Ketegangan geopolitik dan krisis energi Laporan tersebut lebih lanjut mencatat bahwa kenaikan harga energi yang dipicu oleh ketegangan geopolitik, termasuk invasi Ukraina, juga berperan penting dalam mengurangi dukungan publik terhadap kebijakan yang memungkinkan masa depan rendah karbon. “Risikonya telah meningkat secara signifikan yaitu tingginya biaya energi akan mencakup dukungan dan penerimaan masyarakat terhadap kebijakan dan investasi untuk memungkinkan transisi menuju ekonomi rendah karbon,” tambah IEF.
Dalam laporannya. McMonigle mengatakan krisis energi yang terjadi dalam dua tahun terakhir menunjukkan perlunya mengembangkan pendekatan multi-dimensi yang mencakup berbagai situasi di berbagai belahan dunia dan bersifat adil.

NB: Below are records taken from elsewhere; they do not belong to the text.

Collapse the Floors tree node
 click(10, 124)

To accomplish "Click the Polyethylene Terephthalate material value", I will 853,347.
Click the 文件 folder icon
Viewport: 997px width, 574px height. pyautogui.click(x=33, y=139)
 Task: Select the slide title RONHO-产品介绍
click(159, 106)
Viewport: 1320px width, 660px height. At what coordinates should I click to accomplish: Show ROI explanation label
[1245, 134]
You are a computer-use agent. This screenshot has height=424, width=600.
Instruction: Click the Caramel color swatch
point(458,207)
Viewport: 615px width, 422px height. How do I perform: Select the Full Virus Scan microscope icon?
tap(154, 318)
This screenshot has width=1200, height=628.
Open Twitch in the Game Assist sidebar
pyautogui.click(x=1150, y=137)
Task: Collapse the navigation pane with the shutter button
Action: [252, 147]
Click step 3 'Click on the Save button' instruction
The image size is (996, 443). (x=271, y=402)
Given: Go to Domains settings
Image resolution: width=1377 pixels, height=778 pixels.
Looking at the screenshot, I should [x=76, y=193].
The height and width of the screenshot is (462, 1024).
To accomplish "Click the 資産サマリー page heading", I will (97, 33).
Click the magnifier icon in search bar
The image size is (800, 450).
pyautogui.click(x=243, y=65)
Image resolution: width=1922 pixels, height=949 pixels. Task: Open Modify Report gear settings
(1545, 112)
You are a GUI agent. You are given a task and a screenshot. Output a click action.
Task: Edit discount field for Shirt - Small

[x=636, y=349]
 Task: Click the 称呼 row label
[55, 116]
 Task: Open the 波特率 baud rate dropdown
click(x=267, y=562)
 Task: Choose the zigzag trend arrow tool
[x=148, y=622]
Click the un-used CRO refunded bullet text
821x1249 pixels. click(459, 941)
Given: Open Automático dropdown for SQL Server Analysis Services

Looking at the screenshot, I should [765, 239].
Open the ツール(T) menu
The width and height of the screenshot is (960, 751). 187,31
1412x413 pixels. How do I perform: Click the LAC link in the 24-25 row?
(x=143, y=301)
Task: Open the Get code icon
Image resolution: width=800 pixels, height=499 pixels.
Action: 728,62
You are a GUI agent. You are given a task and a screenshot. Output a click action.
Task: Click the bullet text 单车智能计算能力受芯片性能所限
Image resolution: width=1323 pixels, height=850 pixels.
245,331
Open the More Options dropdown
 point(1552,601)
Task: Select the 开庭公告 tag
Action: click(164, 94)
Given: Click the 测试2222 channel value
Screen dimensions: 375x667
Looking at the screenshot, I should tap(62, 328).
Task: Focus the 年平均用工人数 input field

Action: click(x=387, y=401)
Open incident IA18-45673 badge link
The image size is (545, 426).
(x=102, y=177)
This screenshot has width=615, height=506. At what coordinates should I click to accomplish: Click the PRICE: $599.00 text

Menurut laporan tersebut, munculnya kesenjangan baru antara utara dan selatan – atau kesenjangan ekonomi antara negara-negara kaya di belahan bumi utara dan negara-negara berkembang di belahan bumi selatan – telah memicu munculnya hal yang semakin tajam mengenai biaya dan waktu transisi energi. .
“Ada pengakuan luas bahwa jalan menuju net zero harus dilakukan melalui negara-negara Selatan, dan karena itu, merupakan kepentingan semua orang untuk berkolaborasi dan bekerja sama untuk mencapai tujuan bersama,” tambah McMonigle.
Laporan tersebut menunjukkan bahwa trilema seputar keamanan, keterjangkauan, dan keinginan energi sangat berbeda di Afrika, Asia, dan Amerika Latin dibandingkan dengan di Eropa atau AS, dengan pendapatan per kapita hampir 40 kali lebih tinggi dibandingkan di negara-negara berkembang.
“Perbedaan ini membuat upaya mengatasi kekacauan dalam kebijakan, teknologi, dan pendanaan menjadi tantangan besar di berbagai wilayah,” kata IEF.
Masa depan energi terbarukan
Namun laporan tersebut menambahkan bahwa instalasi energi terbarukan mengalami kemajuan yang stabil secara global, dengan 301 gigawatt pembangkit listrik terpasang pada tahun 2022 saja.
S&P Global memperkirakan bahwa 70 hingga 75 persen dari kapasitas pembangkit baru yang terpasang antara tahun 2023 dan 2050 akan berupa energi terbarukan.
“Investasi pada energi terbarukan sudah meningkat, karena tenaga surya khususnya telah menjadi lebih kompetitif dalam hal biaya dibandingkan bahan bakar fosil, namun skala investasi perlu meningkat secara dramatis,” kata McMonigle.
Menurut S&P Global Commodity Insights, total investasi energi terbarukan dan penyimpanan energi berjumlah sekitar $477 miliar pada tahun 2022 dan akan mencapai rata-rata $700 miliar per tahun hingga tahun 2030. Laporan tersebut juga menyoroti pertumbuhan pasar kendaraan listrik, yang dianggap penting untuk mewujudkan transisi energi.
“Pada paruh pertama tahun 2023, 28 persen mobil baru yang dijual di Tiongkok adalah kendaraan listrik; di Eropa, 19 persen; dan di AS, 9 persen. Kemajuan teknologi, dukungan pemerintah, peraturan, dan peningkatan dukungan sektor swasta – semua ini akan terus mendorong transisi ke depan,” tambah IEF.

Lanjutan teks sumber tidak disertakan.